Sorry, my mind wasn't in gear. I was pointing out how it could work, but
should have pointed out that we of course do the right thing (at least the
C++ parser) and always call characters() if we are not validating.
----------------------------------------
Dean Roddey
Software Weenie
IBM Center for Java Technology - Silicon Valley
[EMAIL PROTECTED]
Norman Walsh <[EMAIL PROTECTED]> on 03/22/2000 11:26:02 AM
Please respond to [EMAIL PROTECTED]
To: [EMAIL PROTECTED]
cc:
Subject: Re: Strange way to handle white spaces during parsing
/ [EMAIL PROTECTED] was heard to say:
| If a DTD is present, its read and the information required to make this
| decision is present. It doesn't require validation, just a check to see
| what type of content model the element has.
I'm not comfortable with that answer at all. I think an option that
ignores "element" whitespace in a non-validating parse is non-standard
and potentially dangerous. Consider:
The XML 1.0 REC, Section 2.10:
An XML processor must always pass all characters in a document
that are not markup through to the application. A validating
XML processor must also inform the application which of these
characters constitute white space appearing in element
content.
I can't think of any way to interpret that such that a
non-validating parse could ignore whitespace.

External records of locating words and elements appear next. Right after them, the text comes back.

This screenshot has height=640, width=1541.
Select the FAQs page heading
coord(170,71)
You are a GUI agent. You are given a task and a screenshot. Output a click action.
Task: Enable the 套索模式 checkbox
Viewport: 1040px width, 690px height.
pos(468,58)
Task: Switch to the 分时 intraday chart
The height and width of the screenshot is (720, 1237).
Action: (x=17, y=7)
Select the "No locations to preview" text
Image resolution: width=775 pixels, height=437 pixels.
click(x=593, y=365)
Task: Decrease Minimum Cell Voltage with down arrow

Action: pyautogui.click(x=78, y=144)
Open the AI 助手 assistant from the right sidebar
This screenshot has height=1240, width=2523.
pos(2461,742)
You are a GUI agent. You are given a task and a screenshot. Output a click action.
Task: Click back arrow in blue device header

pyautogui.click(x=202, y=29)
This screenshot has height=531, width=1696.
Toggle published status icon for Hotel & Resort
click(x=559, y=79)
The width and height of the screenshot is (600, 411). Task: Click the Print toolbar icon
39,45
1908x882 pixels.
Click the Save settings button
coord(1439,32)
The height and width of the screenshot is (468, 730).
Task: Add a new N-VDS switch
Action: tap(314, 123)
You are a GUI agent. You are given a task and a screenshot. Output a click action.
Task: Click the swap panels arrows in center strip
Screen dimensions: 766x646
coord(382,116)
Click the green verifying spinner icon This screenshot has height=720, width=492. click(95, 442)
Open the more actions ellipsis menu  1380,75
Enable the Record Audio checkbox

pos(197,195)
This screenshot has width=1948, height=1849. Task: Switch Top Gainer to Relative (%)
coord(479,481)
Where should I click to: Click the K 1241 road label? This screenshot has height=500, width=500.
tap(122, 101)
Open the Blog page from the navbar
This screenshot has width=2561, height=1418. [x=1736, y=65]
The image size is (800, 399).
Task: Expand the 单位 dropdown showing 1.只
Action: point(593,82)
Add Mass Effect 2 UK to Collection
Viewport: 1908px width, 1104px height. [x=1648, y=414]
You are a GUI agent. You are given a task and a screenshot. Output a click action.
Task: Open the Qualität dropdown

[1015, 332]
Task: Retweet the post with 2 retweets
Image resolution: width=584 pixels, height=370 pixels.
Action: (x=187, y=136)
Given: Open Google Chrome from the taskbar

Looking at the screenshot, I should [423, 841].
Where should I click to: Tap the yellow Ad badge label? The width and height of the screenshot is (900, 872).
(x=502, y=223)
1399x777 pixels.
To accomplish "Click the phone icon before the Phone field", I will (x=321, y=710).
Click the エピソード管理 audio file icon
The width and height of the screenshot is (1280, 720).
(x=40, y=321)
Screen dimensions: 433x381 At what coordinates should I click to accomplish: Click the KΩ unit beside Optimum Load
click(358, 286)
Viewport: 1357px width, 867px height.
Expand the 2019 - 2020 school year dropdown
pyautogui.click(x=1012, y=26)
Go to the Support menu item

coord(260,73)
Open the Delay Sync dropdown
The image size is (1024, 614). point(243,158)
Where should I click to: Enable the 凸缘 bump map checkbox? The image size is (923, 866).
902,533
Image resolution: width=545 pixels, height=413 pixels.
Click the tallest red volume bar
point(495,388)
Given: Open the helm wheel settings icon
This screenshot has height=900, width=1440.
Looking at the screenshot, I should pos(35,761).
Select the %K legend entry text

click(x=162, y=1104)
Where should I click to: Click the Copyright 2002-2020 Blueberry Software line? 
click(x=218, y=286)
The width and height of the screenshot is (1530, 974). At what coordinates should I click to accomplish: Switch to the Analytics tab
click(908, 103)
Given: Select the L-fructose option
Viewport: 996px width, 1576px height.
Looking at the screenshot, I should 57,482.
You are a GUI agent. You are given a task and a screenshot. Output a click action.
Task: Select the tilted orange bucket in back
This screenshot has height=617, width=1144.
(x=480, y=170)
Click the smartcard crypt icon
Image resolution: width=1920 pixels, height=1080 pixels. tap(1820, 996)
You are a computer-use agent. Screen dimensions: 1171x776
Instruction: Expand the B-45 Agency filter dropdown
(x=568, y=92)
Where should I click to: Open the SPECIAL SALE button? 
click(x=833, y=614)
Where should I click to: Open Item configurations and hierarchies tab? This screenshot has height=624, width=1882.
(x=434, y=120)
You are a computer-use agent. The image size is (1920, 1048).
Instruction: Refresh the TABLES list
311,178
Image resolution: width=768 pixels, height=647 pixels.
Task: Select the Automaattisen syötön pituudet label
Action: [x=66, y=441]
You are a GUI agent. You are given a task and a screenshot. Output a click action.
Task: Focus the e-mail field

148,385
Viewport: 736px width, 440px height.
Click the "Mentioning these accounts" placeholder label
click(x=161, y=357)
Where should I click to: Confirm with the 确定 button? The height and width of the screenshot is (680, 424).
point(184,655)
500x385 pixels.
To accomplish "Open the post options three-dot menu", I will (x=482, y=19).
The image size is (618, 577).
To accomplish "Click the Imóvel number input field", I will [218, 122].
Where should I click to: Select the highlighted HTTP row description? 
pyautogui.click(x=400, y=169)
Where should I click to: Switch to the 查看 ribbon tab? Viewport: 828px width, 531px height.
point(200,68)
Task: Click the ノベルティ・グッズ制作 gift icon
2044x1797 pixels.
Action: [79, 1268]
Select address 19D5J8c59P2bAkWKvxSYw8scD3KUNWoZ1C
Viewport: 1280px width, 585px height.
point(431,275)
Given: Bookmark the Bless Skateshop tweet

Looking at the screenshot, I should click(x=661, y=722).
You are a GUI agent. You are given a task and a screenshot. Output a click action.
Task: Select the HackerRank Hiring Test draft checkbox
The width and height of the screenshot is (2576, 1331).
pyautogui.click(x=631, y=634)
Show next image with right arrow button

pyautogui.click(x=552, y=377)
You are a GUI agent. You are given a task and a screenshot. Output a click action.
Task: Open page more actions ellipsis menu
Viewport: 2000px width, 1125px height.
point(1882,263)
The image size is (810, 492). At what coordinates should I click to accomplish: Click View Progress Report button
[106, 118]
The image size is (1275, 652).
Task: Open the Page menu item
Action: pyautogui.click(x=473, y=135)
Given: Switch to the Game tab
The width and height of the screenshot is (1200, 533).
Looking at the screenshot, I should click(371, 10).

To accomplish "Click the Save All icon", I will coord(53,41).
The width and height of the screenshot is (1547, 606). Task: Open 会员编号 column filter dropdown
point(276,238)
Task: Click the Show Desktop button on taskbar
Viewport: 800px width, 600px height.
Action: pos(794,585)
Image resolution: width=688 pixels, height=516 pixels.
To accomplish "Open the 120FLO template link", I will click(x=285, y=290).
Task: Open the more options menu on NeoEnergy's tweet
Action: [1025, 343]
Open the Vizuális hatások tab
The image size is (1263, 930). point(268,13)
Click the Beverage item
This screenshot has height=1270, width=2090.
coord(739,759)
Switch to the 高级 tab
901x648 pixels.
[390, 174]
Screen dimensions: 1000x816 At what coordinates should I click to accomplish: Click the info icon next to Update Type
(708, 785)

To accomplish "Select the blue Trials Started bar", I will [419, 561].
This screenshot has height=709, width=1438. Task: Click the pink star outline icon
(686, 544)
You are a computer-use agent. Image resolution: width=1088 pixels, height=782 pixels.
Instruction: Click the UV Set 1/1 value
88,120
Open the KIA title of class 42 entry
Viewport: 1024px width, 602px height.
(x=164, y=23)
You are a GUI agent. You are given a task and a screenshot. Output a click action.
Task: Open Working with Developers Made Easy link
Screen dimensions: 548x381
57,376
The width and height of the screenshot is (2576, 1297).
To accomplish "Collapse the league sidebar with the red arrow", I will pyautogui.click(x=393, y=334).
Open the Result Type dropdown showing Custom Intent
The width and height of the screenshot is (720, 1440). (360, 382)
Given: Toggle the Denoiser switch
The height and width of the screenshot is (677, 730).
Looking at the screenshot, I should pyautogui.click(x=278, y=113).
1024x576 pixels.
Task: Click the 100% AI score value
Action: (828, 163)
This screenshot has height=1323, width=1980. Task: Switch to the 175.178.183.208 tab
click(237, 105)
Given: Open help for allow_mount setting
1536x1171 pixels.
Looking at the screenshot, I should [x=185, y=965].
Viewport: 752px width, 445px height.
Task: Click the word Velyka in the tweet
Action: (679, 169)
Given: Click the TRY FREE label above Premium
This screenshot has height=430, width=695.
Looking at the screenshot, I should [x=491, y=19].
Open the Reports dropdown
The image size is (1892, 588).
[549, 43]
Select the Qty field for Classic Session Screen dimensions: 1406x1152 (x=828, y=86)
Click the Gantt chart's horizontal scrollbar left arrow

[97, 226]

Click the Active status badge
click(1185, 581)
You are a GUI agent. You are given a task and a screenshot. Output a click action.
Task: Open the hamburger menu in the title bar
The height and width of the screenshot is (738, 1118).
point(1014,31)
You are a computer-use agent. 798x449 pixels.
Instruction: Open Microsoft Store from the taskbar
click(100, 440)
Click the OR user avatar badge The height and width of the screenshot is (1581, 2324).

Consider the following example:
<!DOCTYPE test [
<!ELEMENT a (b+)>
<!ELEMENT b (#PCDATA)>
]>
<a>test<b/> <b/>this! 4 or 5?</a>
Does <a> have four children or five? The answer has to be five.
And what about a document with an external subset that has
parameter entities that cannot be located, so that the DTD is
really half a loaf. Does it ignore whitespace in content models
that it found, but not in others?
Be seeing you,
norm
--
Norman Walsh <[EMAIL PROTECTED]> | As a general rule, the most
http://nwalsh.com/ | successful man in life is the man
| who has the best
| information.--Benjamin Disraeli